KORSANLIK KARŞISINDA SUSMAYACAĞIZ
Başbakan Erdoğan, sözlerini şöyle sürdürdü:
''Biz Brezilya'da Sayın Lula ile basın orada da bize sorduğunda
'Tahran'da attığımız imzaların arkasında duracağız' dedik. Bunu
yaptık. Hem çok boyutlu dış politikamızı barış temelinde
sürdüreceğiz hem de açık ve dürüst tutum takınmaya devam edeceğiz.
Bir yandan ülkemizin standartlarını yükseltmek için Avrupa Birliği
ile müzakereleri yürütecek, bir yandan da bölgesel barış, istikrar
için çabalarımızı yoğun bir şekilde sürdüreceğiz. Kim ne derse
desin, hangi kara propagandayı başlatırsa başlatsın, biz Orta
Doğu'daki devlet terörü, Akdeniz'deki korsanlık karşısında da susmayacağız. Şu anda
içeride de dışarıda da Türkiye aleyhine, hükümetimiz aleyhine kim
hangi emellere taşeronluk ederse etsin, biz bölgenin de kendi
halkımızın da refahı ve güvenliği için hakkı, hukuku, adaleti
savunmaya devam edeceğiz.
İÇE KAPANMA YOK
Önümüzdeki tercih çok nettir.
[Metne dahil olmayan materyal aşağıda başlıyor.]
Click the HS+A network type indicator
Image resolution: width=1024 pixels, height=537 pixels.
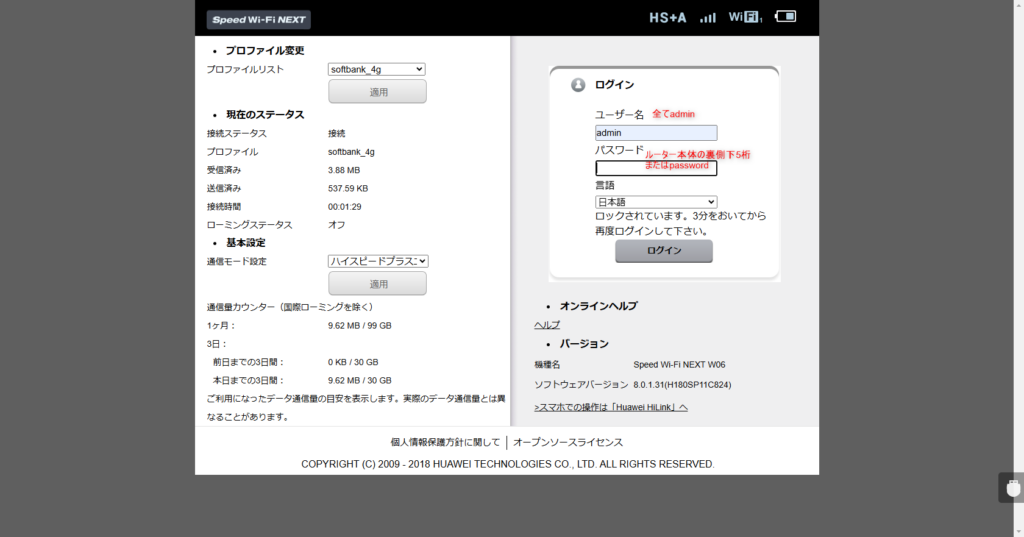click(x=668, y=18)
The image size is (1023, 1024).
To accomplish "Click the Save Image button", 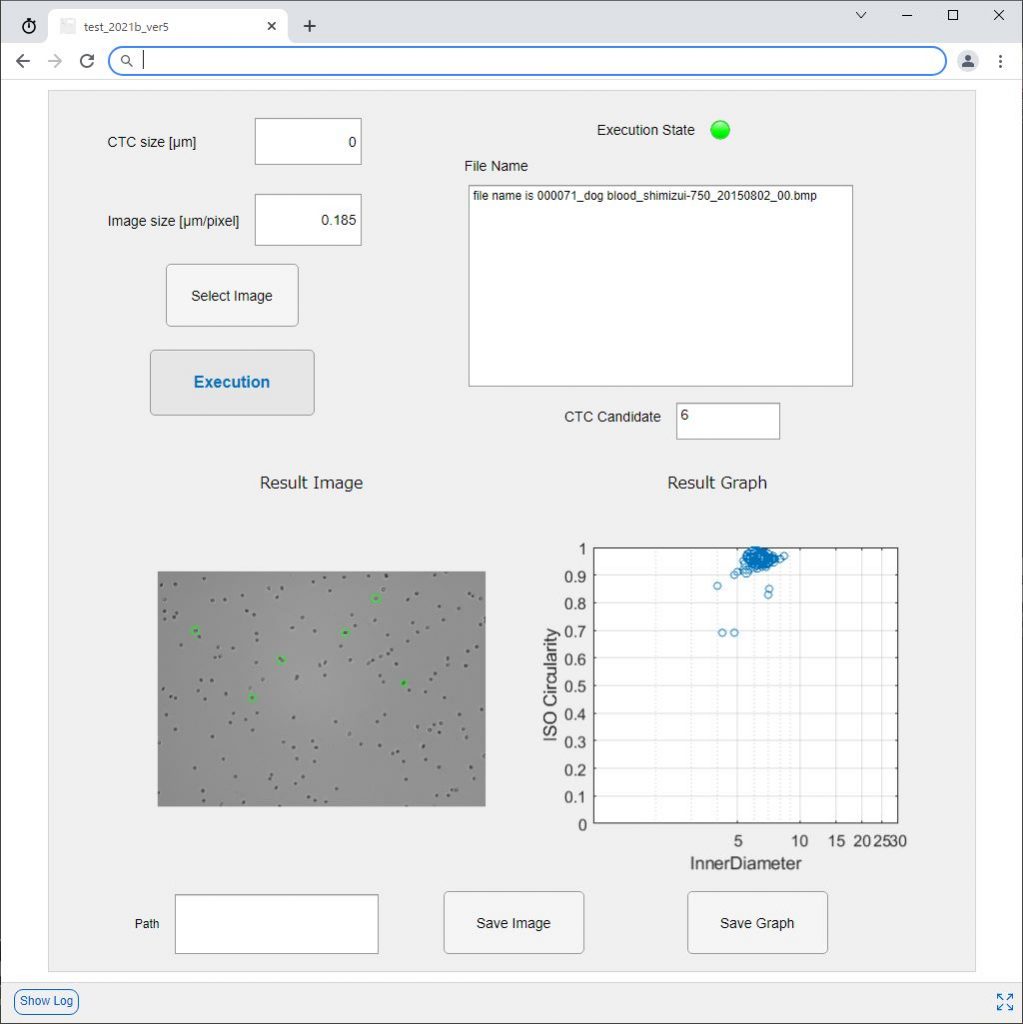I will [513, 923].
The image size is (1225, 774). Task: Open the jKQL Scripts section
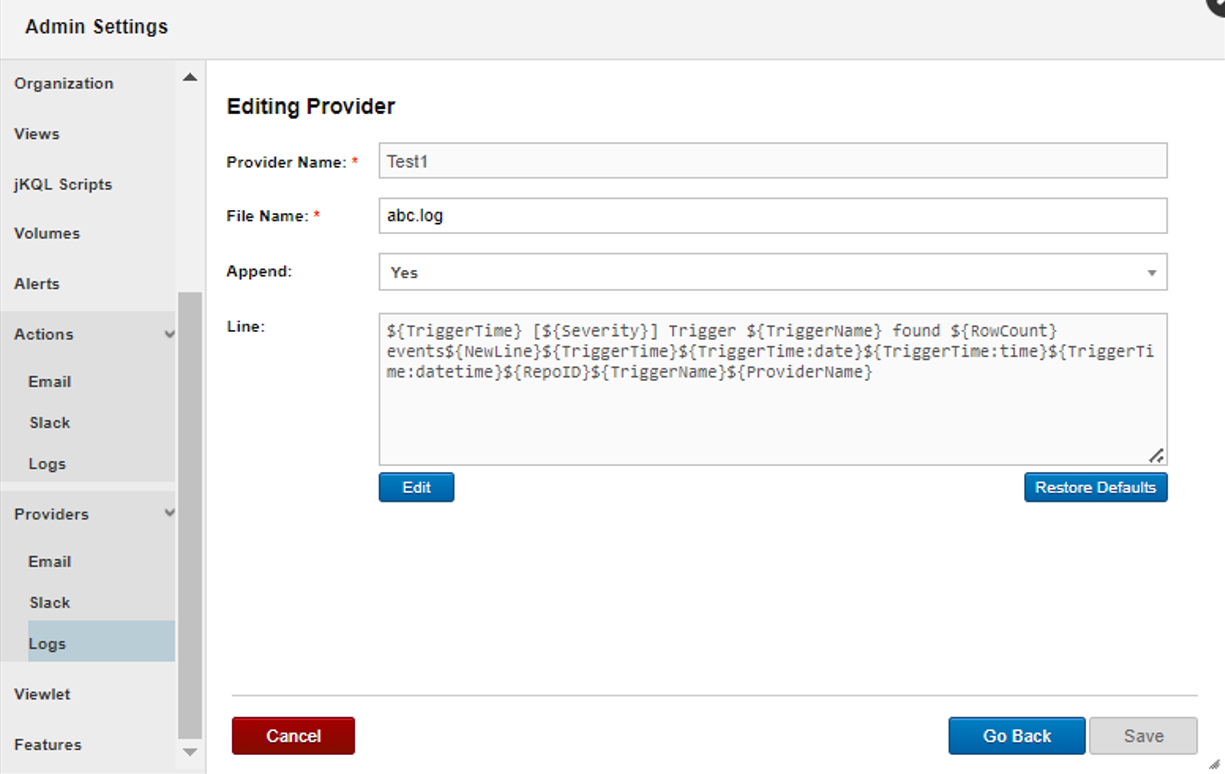click(x=64, y=183)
Aktif bir dış politika, çok boyutlu bir dış politika yürütüp, Türkiye'yi büyütecek, ekonomiyi büyütecek, Türkiye'ye saygınlık kazandıracağız. Yoksa içimize kapanacak, gelişmelere duyarsız kalacak, bölgeye ilgisiz kalacak ve var olanla mı yetinecek, geriye mi gideceğiz? Hiç kuşkusuz biz birinciyi seçtik ve bu yolda devam ediyoruz. İçine kapanan bir Türkiye'nin hiçbir alanda ilerleme kaydetmeyeceğini yaşadık, gördük, acı şekilde tecrübe ettik.''
ERDOĞAN'DAN DOĞAN MEDYASINA AĞIR SUÇLAMALAR SONRAKİ SAYFADA
[PAGE]Erdoğan, toplu açılış ve TOKİ anahtar teslim töreninde yaptığı
konuşmada, Doğan medyasına yüklendi. İsrail'in medya mensuplarına
yönelik saldırısına bu kesimden tepki gelmediğine dikkat çekerek
eleştirilerini şöyle sürdürdü:
SEN KİMİN AVUKATISIN
''Daha da acısını söylüyorum, bakın burası çok önemli. İsrail'de yayınlanan gazeteleri önünüze koyun, sonra Türkiye'deki birtakım malum gazeteleri o gazetelerin yanına koyun, inanın, lisan dışında hiçbir fark göremezsiniz. Çünkü bunlar taşeron. Bunlar taşeron. Köşe yazarlarının yorumlarını dinliyorsunuz, diyorlar ki, çok enteresan, 'İsrail'den bu yönetim gitmedikçe, Türkiye'de de AK Parti iktidarı değişmedikçe, Türkiye-İsrail ilişkileri değişmez. Sana yazıklar olsun, sen kimin avukatısın ya... Sen kimin avukatısın? İsrail'deki iktidarın mı veya İsrail'e gelecek yönetimin avukatı mısın? Yoksa ülkedeki iktidarın avukatı mısın? Kimin avukatısın? Eğer ortada bir yanlış varsa, bunu dürüstçe ortaya koyarsın. Yoksa dürüst ol dürüst. Samimi ol, ama bunlarda samimiyet yok ki. Bunlarda dürüstlük yok ki. Bunlar buradan nemalanıyorlar, buradan... Bunlar, Ortadoğu'daki bütün katliamları, bütün zulümleri, bütün hukuksuzlukları, tıpkı İsrail basını gibi, tıpkı İsrail destekli uluslararası basın gibi örtmeyi görev zannediyorlar.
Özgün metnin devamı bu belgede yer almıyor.